As federal emergency responses move to ground, we have a simple test that we will apply for the nation. Do these measures work for thousands of downtowns and main streets like Erie? Do they respond to the real-world calculations of small business owners? And do they ultimately harness the collective power and capacity of communities both to mitigate the damage and drive the future?
As much as any other metropolis or community, Erie is a proxy for rebuilding the nation in the aftermath of this crisis. In cities like Erie, networks of founders, landlords, lenders, utilities, business chambers, customers, local cheerleaders, city governments, economic development intermediaries, and more form the basis of a “Cheers Economy” where “everyone knows your name.” It also provides the foundation for locals helping locals and social glue for the community, the first line of defense before large federal resources begin to flow. As we see in Erie, this intricate web of relationships surrounds even the smallest Main Street business and the math of revenues and expenses in a small city where relationships are key is not a rigid formula, particularly as landlords are small businesses themselves.
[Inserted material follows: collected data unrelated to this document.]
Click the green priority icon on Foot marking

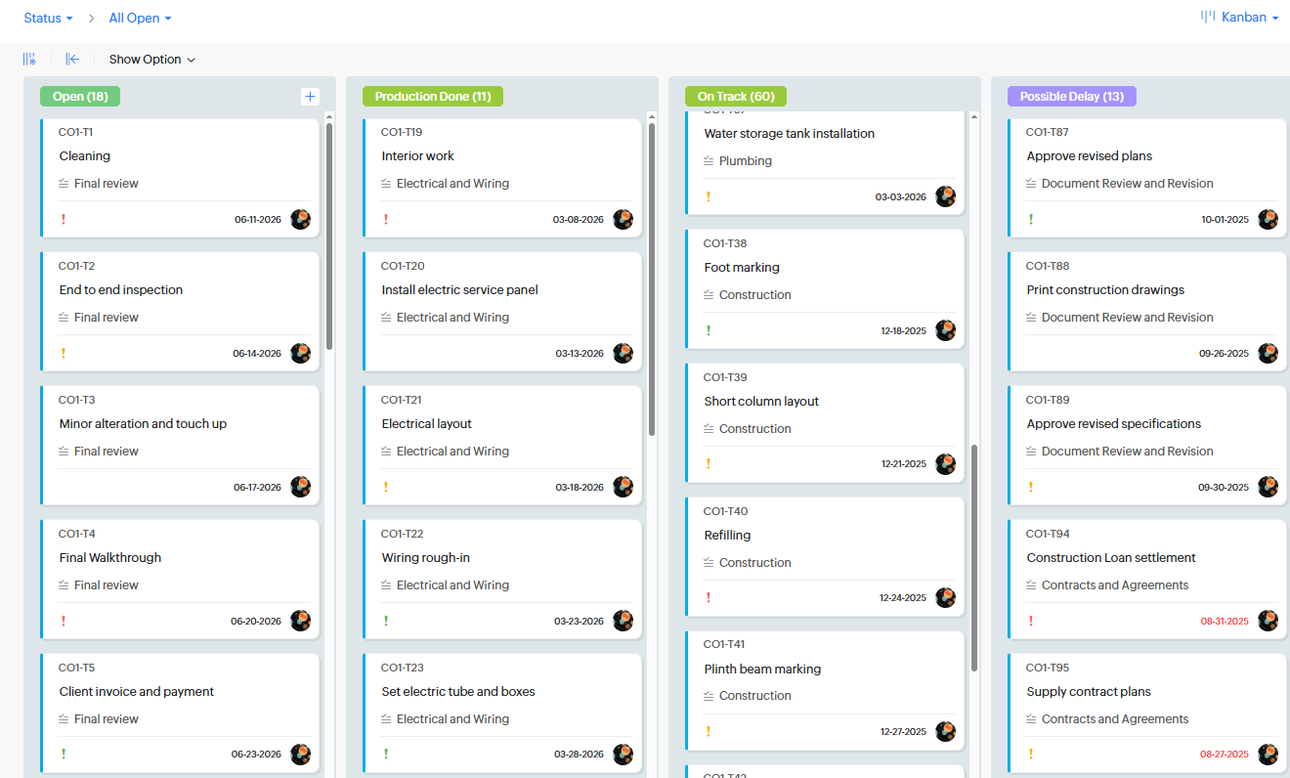click(709, 330)
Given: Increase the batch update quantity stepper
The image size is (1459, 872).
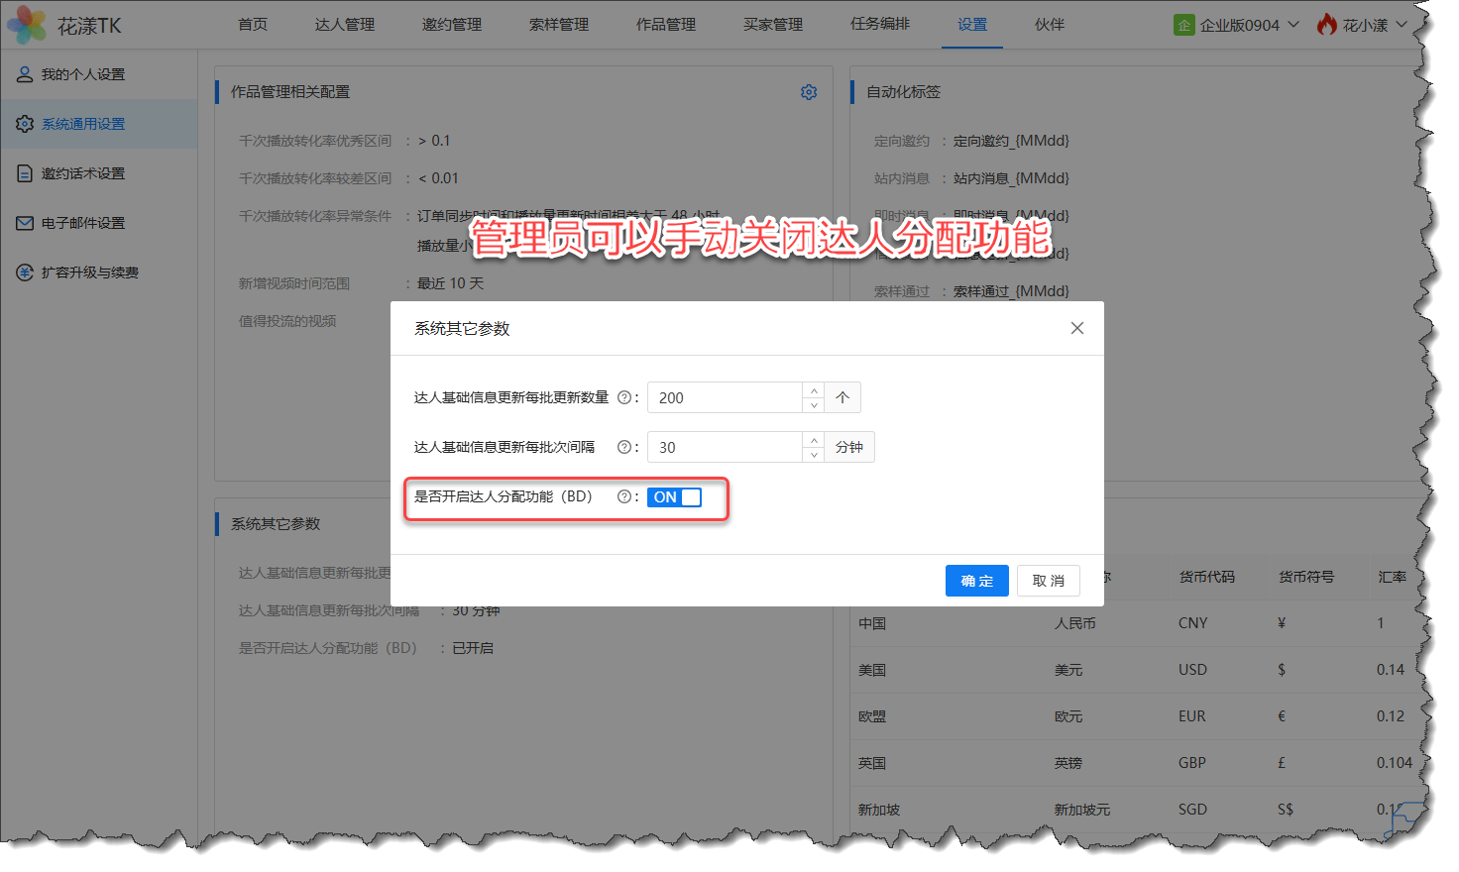Looking at the screenshot, I should point(814,390).
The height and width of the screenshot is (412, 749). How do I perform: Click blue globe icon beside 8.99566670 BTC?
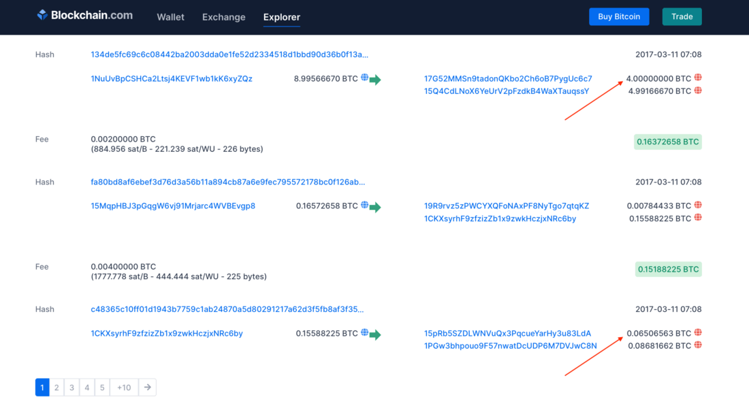click(364, 78)
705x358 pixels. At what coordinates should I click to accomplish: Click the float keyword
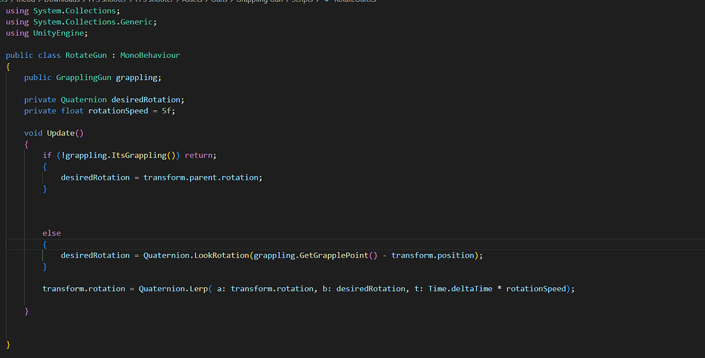point(72,111)
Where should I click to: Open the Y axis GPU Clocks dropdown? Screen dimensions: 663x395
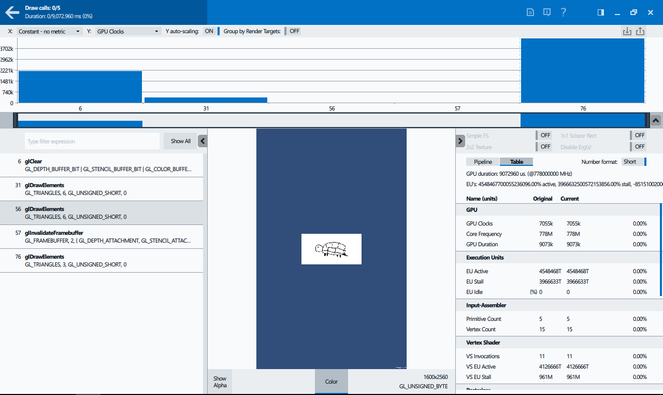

Unfortunately, as Erie demonstrates, the crisis has already moved past stabilizing solutions: many small-business owners have already laid off almost all their employees and are wary of taking on excessive debt given the uncertainty.
We believe stories like Erie's and other local responses telegraph our path to recovery. On one level, a fast recovery in the long term (when the health crisis abates) is dependent on the nature and scale of the short-term response. The longer we can keep small businesses alive and workers employed, the quicker the recovery and rebound will be. Erie is a microcosm of the small cities throughout the country. If we can keep businesses alive, then the bounce back will be rapid and pronounced. If businesses collapse, then the recovery will be slow and painful.
On another level, the recovery will depend upon the kind of bottom up responses and collaborative action that is a hallmark of Erie and many other communities. In our view, this crisis is too complex and multi-dimensional to be left to policymakers sitting in our remote national capitol. Rather, local networks of public, business, civic, university, and other leaders need to band together – now – to prepare their communities for what comes next and be a constant feedback loop for national and state governments.